---------- DATA SHOWN
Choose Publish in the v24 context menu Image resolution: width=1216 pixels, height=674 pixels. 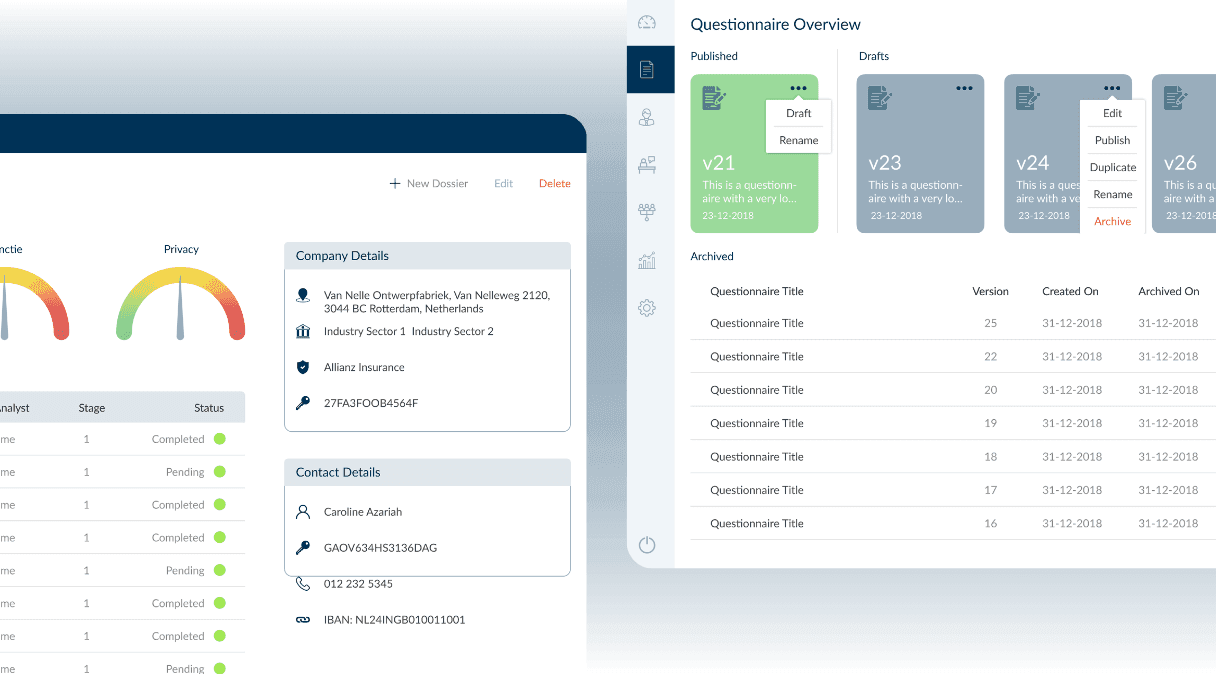point(1112,141)
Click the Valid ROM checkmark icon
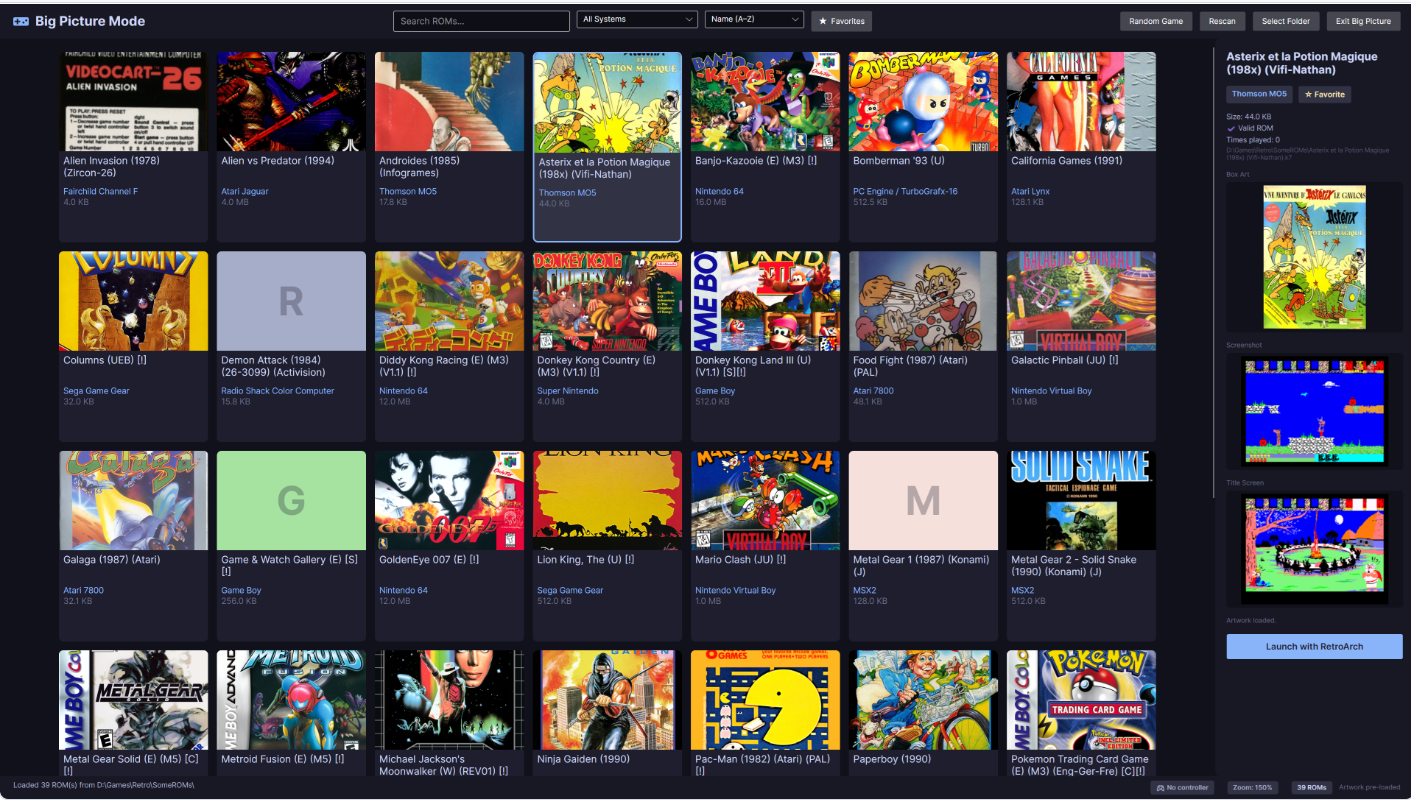 1231,128
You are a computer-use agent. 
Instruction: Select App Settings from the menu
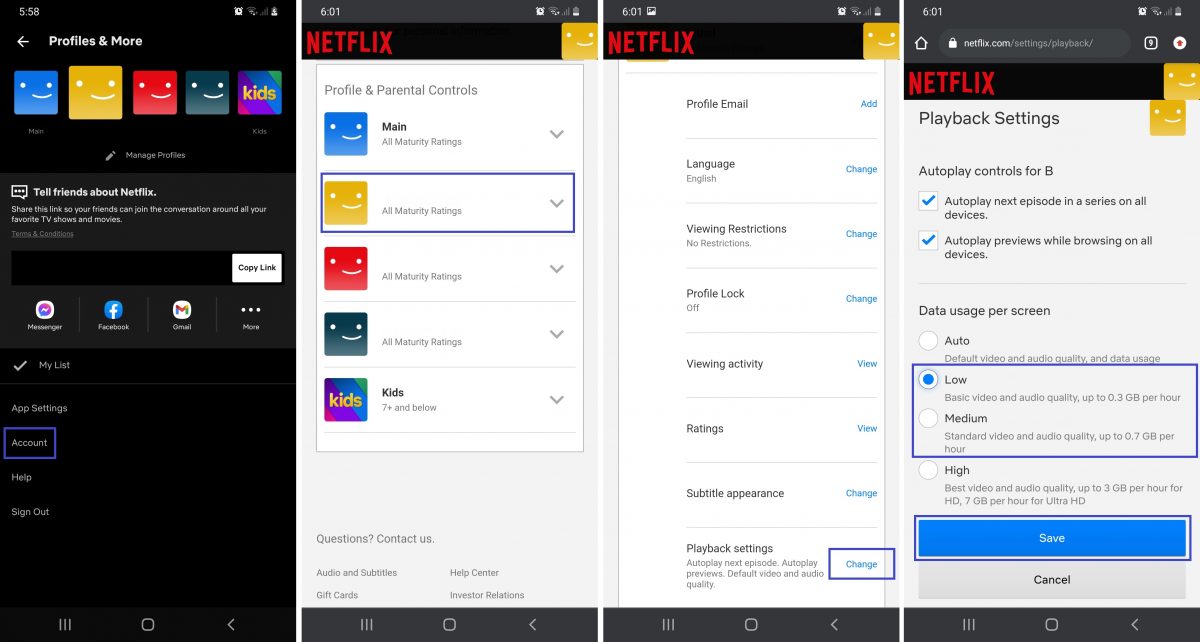point(40,408)
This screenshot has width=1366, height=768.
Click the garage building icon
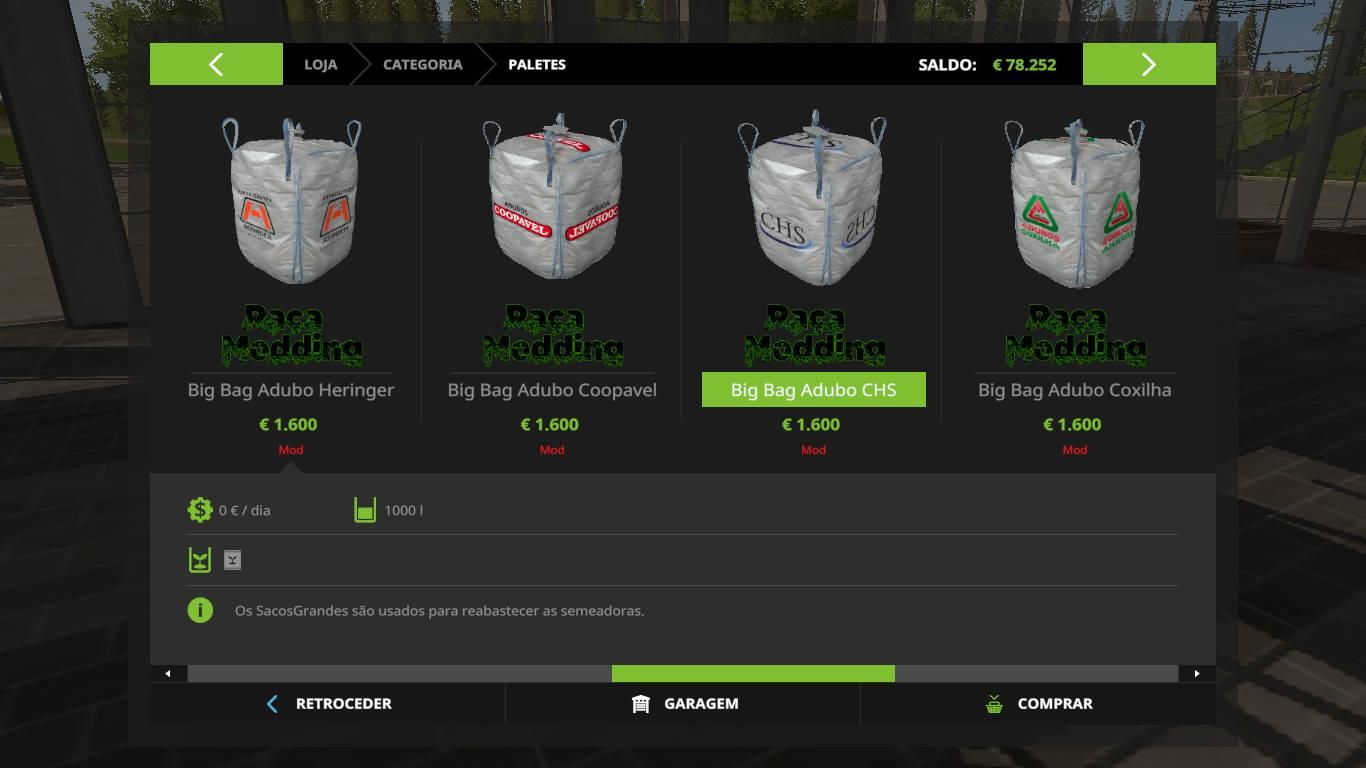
--------------------
**WHAT THE TASK ASKS**
Please print the lines from the one holding "This screenshot has width=1366, height=768." through the end of the records above, unchanged and with the pictures left out.

**REPLY TO THE TASK**
This screenshot has width=1366, height=768.
Click the garage building icon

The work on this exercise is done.